Going forward, as weightings of financials reduce and ratings of industrials and IT increase, that should bode well for large-cap indices, especially since large-cap stocks have a greater international footprint. They'll benefit from continued economic activity in emerging markets in particular. Is the energy and commodity leadership in the market changing?
Energy and basic materials have been very prominent. That hinges on whether the commodity boom continues and if we are in a long-run commodity supercycle. At the moment people may think we're headed for a correction, but it depends on whether growth in emerging markets slows down significantly. I don't think you'll see a severe slowdown. Growth may slow, but it's a slowdown from an extremely high level. Therefore, commodity-based sectors like energy and materials will still do very well. Does volatility in markets historically help large or small stocks?

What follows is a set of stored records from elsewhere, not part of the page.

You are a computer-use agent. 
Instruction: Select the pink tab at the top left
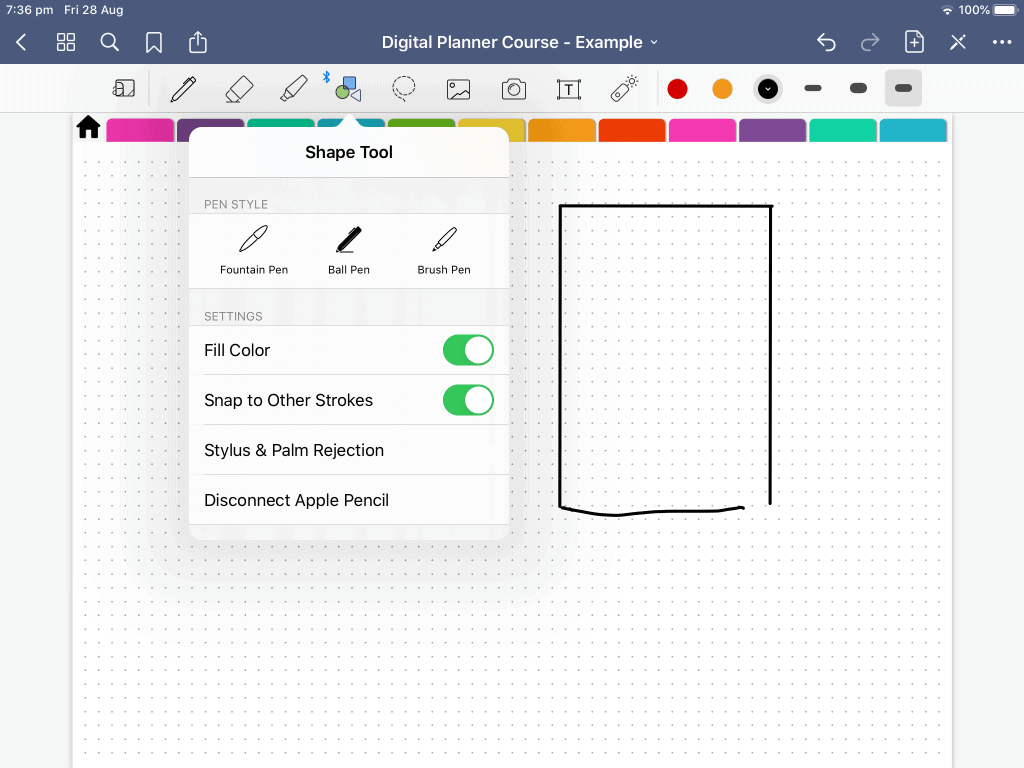pos(140,130)
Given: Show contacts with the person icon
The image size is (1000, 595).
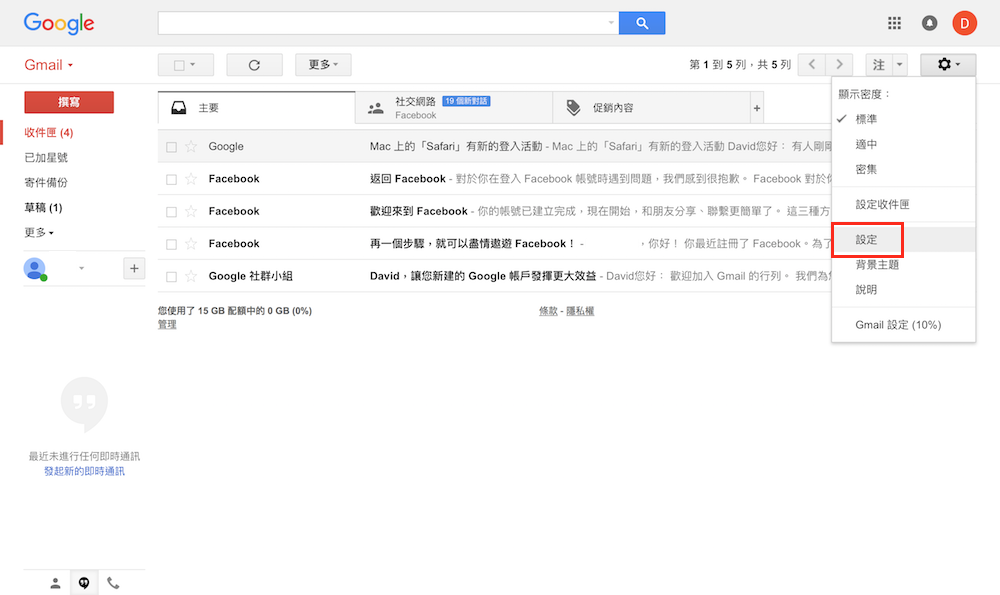Looking at the screenshot, I should click(55, 583).
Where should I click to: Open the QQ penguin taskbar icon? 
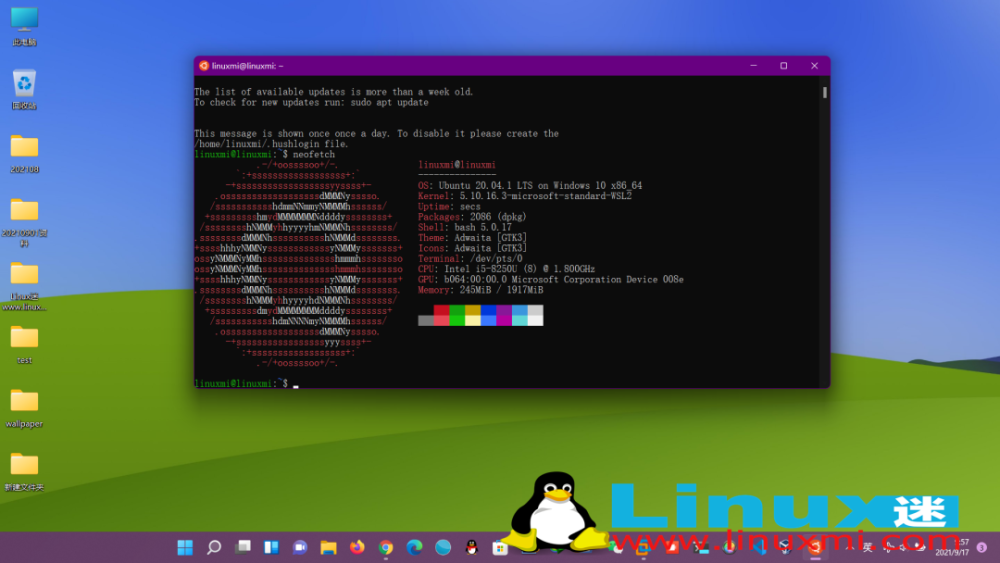click(472, 547)
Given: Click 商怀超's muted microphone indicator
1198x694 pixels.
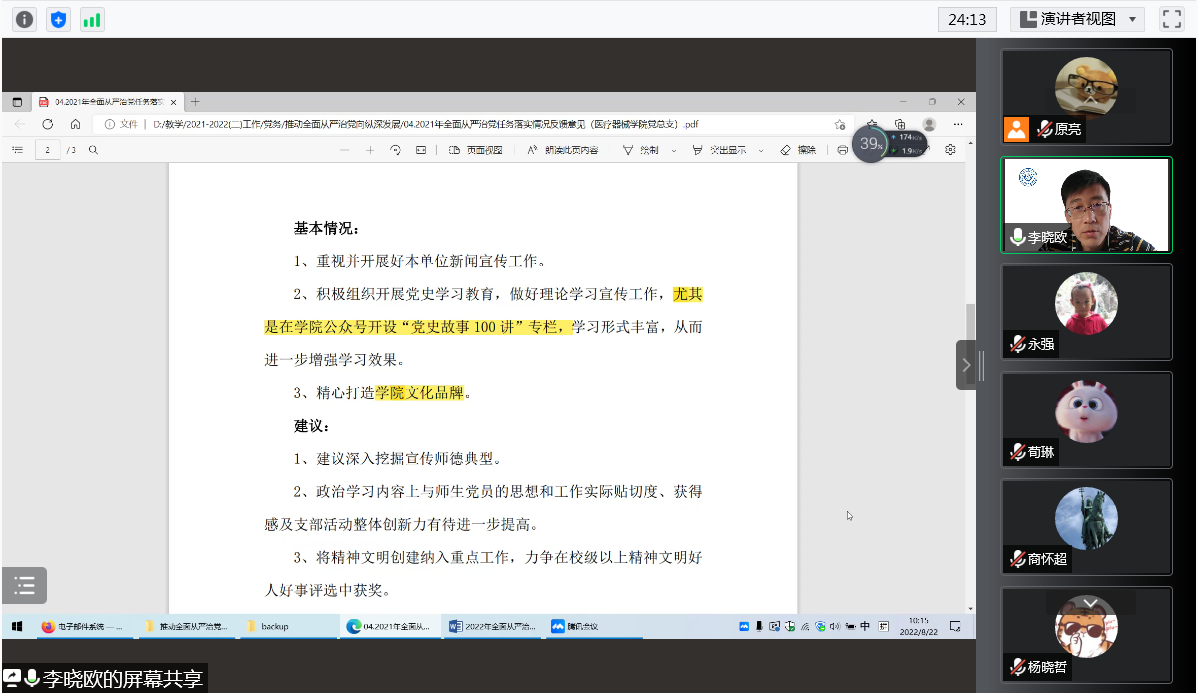Looking at the screenshot, I should [1017, 559].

Historically, large-cap stocks outperform small-cap stocks during periods of heightened volatility because investors look for visibility and stability of earnings. They find that in large-cap stocks. Maybe not in financials at the moment, but everywhere else. Are large caps a better long-term investment than small caps?There may be short periods of time where small outperforms big, but in the long run, there's a reversion to the mean. That's what we're seeing at the moment. Since 2003, small caps outperformed, but that corrected last year. The historical spread between small caps and large caps is starting to revert. That means small caps will continue to underperform large caps until the equilibrium between the two is restored.
Describe your brand of ETFs.
Our SPA ETFs, based on the MarketGrader methodology, which is a quantitative stock-picking model that's been encapsulated in an index, have aggressively reduced their weightings to financials in the last few months and have been consistently overweight energy. The SPA ETF Large Cap has significantly outperformed the S&P 500. It's tough to create positive equity returns when markets are correcting so negatively. By getting allocation right, you can outperform on a relative basis. Are these funds more like indexes, or more like mutual funds?
They're more similar to an active mutual fund. That's the space they're competing with. In the case of the MarketGrader Large Cap ETF, it looks at the reports of large-cap stocks and selects a basket of 100 stocks with the highest fundamental attractiveness based on things like earnings growth, price-to-earnings ratios, return on equity, profit margins, cash flow, and such like. The S&P is a capitalization weighted index. The MarketGrader is a fundamental weighted index. It rebalances fairly frequently, twice a year.